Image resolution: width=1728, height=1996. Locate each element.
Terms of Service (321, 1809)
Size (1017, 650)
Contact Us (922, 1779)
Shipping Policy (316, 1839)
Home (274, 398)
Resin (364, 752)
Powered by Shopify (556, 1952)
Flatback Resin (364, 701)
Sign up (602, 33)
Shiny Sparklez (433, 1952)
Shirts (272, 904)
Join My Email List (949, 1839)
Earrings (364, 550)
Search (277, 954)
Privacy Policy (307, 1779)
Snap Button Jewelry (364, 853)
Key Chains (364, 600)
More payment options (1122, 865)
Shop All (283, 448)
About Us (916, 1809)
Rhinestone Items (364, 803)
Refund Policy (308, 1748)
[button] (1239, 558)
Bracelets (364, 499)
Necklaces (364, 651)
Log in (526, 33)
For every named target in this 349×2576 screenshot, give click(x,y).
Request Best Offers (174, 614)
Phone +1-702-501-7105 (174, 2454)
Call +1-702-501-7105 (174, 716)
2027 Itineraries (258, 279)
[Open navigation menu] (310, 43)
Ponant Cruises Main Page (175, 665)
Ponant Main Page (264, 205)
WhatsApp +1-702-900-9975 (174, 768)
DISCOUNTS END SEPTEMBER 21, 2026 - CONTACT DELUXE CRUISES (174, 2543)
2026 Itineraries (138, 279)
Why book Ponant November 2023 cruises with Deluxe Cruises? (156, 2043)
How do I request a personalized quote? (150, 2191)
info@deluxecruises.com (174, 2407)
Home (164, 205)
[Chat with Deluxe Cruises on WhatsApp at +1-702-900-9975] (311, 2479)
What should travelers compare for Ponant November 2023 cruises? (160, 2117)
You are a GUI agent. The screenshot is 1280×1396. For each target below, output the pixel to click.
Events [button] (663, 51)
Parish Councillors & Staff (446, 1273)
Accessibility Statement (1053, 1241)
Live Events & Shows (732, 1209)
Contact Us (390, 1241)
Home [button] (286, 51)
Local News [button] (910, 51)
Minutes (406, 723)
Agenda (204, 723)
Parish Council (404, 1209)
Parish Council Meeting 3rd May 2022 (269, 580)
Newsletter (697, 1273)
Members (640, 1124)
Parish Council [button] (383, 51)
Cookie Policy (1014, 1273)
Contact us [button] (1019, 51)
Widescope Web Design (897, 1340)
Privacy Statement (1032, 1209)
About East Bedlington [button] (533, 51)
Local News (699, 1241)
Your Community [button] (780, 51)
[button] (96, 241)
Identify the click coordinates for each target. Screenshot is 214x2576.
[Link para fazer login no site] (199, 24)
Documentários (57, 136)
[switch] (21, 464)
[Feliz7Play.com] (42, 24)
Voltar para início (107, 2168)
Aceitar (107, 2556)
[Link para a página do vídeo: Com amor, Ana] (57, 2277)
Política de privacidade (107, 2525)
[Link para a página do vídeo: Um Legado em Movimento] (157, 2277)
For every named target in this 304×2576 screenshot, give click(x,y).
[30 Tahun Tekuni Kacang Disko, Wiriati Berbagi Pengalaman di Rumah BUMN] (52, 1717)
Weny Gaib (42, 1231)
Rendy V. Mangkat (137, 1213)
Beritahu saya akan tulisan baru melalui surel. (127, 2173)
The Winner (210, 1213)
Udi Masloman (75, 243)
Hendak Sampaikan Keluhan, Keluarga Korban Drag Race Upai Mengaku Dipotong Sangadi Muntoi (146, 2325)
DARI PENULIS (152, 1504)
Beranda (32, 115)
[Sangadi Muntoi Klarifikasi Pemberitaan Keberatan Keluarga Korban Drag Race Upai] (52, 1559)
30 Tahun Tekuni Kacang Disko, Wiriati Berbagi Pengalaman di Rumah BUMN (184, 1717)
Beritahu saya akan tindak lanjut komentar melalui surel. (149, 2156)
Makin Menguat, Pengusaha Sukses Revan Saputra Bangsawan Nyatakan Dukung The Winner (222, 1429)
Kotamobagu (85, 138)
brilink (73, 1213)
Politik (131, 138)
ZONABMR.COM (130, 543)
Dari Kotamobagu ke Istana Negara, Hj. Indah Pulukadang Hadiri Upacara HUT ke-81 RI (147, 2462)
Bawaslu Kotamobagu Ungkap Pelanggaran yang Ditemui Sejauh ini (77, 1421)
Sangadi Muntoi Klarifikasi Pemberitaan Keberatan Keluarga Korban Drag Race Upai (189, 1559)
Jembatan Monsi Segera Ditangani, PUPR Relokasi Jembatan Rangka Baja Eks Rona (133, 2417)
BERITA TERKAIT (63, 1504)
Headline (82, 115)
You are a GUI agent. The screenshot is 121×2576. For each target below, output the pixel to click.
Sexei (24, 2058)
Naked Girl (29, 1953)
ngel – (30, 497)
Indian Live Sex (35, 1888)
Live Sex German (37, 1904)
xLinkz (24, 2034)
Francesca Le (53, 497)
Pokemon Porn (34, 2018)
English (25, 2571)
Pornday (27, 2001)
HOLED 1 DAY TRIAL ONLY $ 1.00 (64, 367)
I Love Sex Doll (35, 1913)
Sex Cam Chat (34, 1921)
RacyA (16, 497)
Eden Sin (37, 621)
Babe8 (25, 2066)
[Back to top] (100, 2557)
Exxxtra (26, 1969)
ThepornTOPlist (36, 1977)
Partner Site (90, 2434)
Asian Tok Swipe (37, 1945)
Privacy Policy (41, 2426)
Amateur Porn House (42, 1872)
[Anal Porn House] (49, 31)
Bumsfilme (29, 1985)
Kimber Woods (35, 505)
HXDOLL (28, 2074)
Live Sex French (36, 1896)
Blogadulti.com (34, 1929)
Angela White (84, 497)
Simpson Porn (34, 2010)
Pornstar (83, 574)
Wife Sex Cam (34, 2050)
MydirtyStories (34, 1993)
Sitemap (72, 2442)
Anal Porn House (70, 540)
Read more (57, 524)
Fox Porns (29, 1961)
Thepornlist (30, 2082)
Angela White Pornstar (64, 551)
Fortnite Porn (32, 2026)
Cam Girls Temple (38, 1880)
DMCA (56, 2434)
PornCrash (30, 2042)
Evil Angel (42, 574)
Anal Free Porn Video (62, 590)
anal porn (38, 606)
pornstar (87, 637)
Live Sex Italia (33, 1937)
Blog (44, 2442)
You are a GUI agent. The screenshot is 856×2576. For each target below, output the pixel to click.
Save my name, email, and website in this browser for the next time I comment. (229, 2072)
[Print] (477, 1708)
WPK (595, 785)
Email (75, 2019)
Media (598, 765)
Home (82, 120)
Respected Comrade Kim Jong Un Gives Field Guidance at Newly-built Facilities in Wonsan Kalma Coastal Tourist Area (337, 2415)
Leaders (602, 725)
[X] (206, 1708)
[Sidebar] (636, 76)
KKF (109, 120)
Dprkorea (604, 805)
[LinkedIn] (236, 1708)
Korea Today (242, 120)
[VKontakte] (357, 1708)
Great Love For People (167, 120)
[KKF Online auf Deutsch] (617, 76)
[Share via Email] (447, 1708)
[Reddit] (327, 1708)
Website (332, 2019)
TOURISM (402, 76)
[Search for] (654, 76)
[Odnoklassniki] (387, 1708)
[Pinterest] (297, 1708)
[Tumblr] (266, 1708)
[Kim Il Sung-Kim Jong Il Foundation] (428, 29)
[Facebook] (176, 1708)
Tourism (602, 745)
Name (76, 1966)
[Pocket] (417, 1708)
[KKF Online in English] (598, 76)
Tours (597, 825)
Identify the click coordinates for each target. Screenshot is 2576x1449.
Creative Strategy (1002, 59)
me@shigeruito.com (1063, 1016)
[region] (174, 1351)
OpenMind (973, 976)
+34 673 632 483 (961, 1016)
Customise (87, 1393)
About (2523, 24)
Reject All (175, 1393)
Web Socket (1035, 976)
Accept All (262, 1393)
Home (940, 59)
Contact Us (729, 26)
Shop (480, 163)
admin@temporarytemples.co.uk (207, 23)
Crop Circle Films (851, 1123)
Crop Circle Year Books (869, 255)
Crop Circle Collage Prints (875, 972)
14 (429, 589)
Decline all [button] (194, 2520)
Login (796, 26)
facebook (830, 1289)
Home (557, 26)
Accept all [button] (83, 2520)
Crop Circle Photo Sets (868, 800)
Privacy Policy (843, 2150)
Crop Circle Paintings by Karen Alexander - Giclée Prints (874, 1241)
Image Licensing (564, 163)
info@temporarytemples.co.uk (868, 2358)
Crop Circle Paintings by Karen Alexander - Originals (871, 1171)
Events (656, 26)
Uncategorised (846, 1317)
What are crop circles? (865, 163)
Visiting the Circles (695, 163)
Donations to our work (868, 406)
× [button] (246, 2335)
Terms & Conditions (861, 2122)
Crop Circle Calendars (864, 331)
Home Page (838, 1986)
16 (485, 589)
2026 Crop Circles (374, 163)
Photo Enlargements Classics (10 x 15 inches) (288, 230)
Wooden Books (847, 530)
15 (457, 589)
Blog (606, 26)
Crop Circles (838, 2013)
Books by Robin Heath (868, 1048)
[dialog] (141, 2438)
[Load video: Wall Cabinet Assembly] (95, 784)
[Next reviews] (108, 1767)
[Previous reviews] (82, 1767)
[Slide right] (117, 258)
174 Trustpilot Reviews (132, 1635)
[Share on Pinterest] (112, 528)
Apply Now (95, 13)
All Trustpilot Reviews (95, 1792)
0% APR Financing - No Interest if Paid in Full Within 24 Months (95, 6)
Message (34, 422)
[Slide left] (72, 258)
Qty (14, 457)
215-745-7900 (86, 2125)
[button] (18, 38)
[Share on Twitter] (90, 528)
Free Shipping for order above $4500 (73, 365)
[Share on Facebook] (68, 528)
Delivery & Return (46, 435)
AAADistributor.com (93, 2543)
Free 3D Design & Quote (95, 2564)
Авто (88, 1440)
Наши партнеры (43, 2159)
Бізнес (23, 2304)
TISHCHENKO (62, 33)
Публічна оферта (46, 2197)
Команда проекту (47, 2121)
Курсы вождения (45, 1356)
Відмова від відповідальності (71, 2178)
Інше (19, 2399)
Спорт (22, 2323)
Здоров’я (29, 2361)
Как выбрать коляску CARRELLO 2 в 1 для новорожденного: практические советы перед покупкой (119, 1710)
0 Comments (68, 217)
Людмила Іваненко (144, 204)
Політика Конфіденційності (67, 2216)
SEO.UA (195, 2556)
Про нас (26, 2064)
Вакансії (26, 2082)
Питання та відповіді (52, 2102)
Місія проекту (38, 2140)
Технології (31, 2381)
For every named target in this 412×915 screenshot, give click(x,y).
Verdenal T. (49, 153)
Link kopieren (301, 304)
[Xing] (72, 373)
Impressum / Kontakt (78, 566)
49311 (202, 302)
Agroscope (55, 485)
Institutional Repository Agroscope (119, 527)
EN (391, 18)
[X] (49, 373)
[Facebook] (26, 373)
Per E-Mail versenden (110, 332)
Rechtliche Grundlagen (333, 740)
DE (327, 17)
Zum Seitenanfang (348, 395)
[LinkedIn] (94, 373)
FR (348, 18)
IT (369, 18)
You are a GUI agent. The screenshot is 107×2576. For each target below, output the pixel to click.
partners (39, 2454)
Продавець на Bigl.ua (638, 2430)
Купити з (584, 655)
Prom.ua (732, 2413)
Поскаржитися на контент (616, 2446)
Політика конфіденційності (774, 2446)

→ TASK STATEMENT
Give back, unchanged, the line containing "You are a GUI agent. The screenshot is 107×2576." and each line that comes after it in the entries above, ending with the last.

→ PROBLEM SOLUTION
You are a GUI agent. The screenshot is 107×2576. For each target below, output the pixel to click.
partners (39, 2454)
Продавець на Bigl.ua (638, 2430)
Купити з (584, 655)
Prom.ua (732, 2413)
Поскаржитися на контент (616, 2446)
Політика конфіденційності (774, 2446)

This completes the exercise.